Most St Lucians eat “local meals” for lunch, tasty and generous helpings of rice or macaroni and cheese, beans or lentils, vegetables, ground provisions (sweet potato, dasheen, yam, breadfruit etc.), fried plantains and fish or meat. These tend to be available only around noon, after which they sell out.
Another one of our favorite st lucia foods is the local “stew” or one pot also called “bouillon.” In earlier days, this stew was prepared on a clay coal pot. For vegetarians and vegans or people with dietary restrictions such as dairy or gluten free, street food is not so easy to find.
Local St Lucia Cuisine and eating out
The dining experience in St Lucia is very varied, from budget meals of less than US$ 10 to some very high end gourmet dining for over $80. The higher end St Lucia restaurants tends to be oriented more international, but also have St Lucia cuisine.
Fresh local juice is available many places, but tends to be very sweet. The St Lucia beer is a Lager called “Piton beer” brewed locally by Heineken (Windward Islands Brewery). St Lucia Distillers, which has won several international awards, offers tours and tastings at their location in the north near Marigot Bay.
The St Lucia national dish is green figs and salt fish (cooked green bananas with salted cod, seasoning peppers, chives, mayonnaise – the salted cod is a remnant of British colonialism). Other typical St Lucian dishes include: Breadfruit balls, fried plantain, Christophene Grattin, calallou soup, pumpkin soup green mango salad, accra (fried fish cakes), lambi (conch) and fresh local fish (Tuna, King fish, Snapper or Mahi).
Growing, Buying and Preparing St Lucia Food
Farming tends to be small-scale, low-tech, costly, risky and therefore not very efficient. Nevertheless, the island offers many locally grown fruits and vegetables which you can get at the local farmers market as well as the main supermarkets.
You can prepare healthy, fresh and delicious meals as long as you shop smart, grow your own, and minimize waste. You won’t have the selection of different items that you may be used to, and some items are quite expensive. You can prepare many Asian dishes with what grows on the island, such as coconut, ginger, turmeric, and many other tropical fruits and vegetables.
St Lucia Produce
Common vegetables grown locally are pumpkin (squash), green beans, spinach, eggplant, tomatoes, cucumbers, peppers, okkra and lettuce. Breadfruit, sweet potatoes, yams, dasheen, bananas, plantains, squash, green beans, cucumbers, tomatoes, eggplant, kale, malabar spinach, chinese cabbage, chives. What st lucians call pumpkin is actually a squash (and very tasty!). A more exotic vegetables is the “christophene” more commonly known as chayote elsewhere.
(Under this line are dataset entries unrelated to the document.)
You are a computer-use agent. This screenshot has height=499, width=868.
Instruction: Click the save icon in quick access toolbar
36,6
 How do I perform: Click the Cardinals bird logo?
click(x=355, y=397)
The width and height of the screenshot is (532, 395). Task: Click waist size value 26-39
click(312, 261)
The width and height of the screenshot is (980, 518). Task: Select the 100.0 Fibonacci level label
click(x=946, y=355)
Interesting also is the lesser known “breadnut” a relative of the starchy breadfruit.
Coconuts, papayas, bananas and plantains grow pretty much year round. Pineapples and melons are starting to be grown commercially almost year round. Citrus (oranges, sour oranges, mandarines, tangerines, grapefruit, limes and lemons) have a fairly long season.
Local (seasonal) fruits include: Mangoes, Guavas, Wax apples, Love apples, a few different types of “plums” passion fruit, sugar apple, soursop, starfruit (Karambola), tamarind, avocados and acerola (cherries (high in Vitamin C, locals call them barbadian cherries).